Pera Müzesi -2008
Çingeneler isimli sergiden
KÖYLÜ RAMAZAN
Bir Tekirdağ günü
daha geceye akıyordu. Şehrin ışıkları bir bir yanıyor, insanlar zaman ötesine
geçiş töreni gibi sessizliğe doğru kayıyordu. Doğa Irmak ile birlikte AVM’ye
kitap, dergi deryasının olduğu yere uzandık.
AVM’nin yeri, çevresi
mühendislik, mimari dramı yaşatırken, büyük binanın lüks, gösterişli mimarisi
İda Dağının zirvesinde oturan Zeus kadar heybetli ve gururluydu. Truva’da
savaşın oluşu gibi büyük, gösterişli binanın ardında, eğri büğrü, badanasız
kaçak yapıların içinde kentli olmaya ant içmiş, ama bu andı bir türlü
içselleştirememiş insanlar…
Piyasa koşullarında,
şehrin trafiği, sosyal hayatı, yeşili, parkı, küçük esnafı, orta hallisi
düşünülerek her türlü gelişmenin yeri olmalıdır elbet.

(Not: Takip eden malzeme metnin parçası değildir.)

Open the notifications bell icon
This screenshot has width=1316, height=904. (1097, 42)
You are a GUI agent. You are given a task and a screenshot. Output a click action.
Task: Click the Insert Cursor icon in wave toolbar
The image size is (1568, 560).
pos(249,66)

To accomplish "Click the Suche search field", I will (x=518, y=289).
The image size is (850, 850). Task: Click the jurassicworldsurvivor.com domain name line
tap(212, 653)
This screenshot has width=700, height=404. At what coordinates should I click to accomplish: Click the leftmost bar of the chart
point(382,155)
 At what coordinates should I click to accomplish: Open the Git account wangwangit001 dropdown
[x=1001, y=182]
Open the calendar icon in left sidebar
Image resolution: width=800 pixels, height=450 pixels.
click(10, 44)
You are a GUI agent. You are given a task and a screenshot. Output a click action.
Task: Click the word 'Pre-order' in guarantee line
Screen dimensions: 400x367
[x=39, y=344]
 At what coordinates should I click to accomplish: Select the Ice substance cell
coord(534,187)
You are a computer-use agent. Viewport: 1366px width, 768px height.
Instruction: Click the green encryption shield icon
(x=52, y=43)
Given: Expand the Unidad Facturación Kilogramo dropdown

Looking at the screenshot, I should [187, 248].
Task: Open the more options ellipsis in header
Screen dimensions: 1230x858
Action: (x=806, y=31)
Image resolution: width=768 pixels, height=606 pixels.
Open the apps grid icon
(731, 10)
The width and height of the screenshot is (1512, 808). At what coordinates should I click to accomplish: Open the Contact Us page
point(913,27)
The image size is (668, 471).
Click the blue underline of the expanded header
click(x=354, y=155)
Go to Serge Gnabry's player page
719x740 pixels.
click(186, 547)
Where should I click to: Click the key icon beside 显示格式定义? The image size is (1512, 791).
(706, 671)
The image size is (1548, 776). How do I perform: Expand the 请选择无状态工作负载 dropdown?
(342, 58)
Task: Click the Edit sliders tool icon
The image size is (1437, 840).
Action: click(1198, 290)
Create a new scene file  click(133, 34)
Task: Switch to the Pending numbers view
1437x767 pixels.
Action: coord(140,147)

Hiçbir kurala bağlı
olmadan, her türlü var oluş gerçeğini yerle bir edecek yenilikler; her daim
verdiğinden daha fazlasını alacaktır; gösterişli, görkemli binalar; kerpiç
evlerin, sazdan, çalıdan oluşan bahçe duvarlarının özlemini hep
tetikleyecektir; çünkü toprağa, yeşile yakın olan o yerlerde; insan nefesleri,
sevgi iletişimleri, kahkahaları vardır…
Gösterişli binadan
elimdeki kitap, dergi yüküyle çıktığımda her daim yaşamın içinde olan çingene
çocuklar bu seferde bir başka piyasa gerçeğiyle mendil uzatıyorlar. Başım ile
istemem deyince o şirin yüzlü çocuk “buyur amca” diyen afacan beni müşteri
olarak görme esnaflığını kaybeder kaybetmez az ötede bekleyen arkadaşlarına
doğru giderken; “ Köylü Ramazan almadı!” dedi.
Köylü Ramazan bana
verilen yeni isimdi. Bir çocuğun o anlık, spontane, özgün, kendi görgü,
evrensel tınılarıyla haykırdığı sesleniş… Köylü Ramazan benzetmesi başımdaki
kasketten dolayı… Son yıllarda, rüzgara, soğuğa karşı takmış olduğum iyi bir
koruyucu olan kasketim köylülükle eş anlama geliyordu kendi oyununu oynayan,
gün sonu harçlığı peşinde koşan çingene çocuk için.
Bu seslenişi Köylü
Ramazan ismini Doğa’ya da söyledim. Sanırım o da gülümsedi benim gibi.
Yürüdükçe çocuğun anlık seslenişi Köylü Ramazan ismi eğlenceli bir öğretiye
dönüştü. Akşam harçlığını kazanmaya çalışan, yaşamı bilinen baskılardan,
yasalardan kurtarmış, her dakika serüven, her dakika heyecan, coşku duyan çocuk
köylerin, köylülerin öldüğünü, öldürüldüğünü bilmiyordu. Kasketin de sadece
köylüye, kasabalıya, kentliye ait bir şey olmayacağını…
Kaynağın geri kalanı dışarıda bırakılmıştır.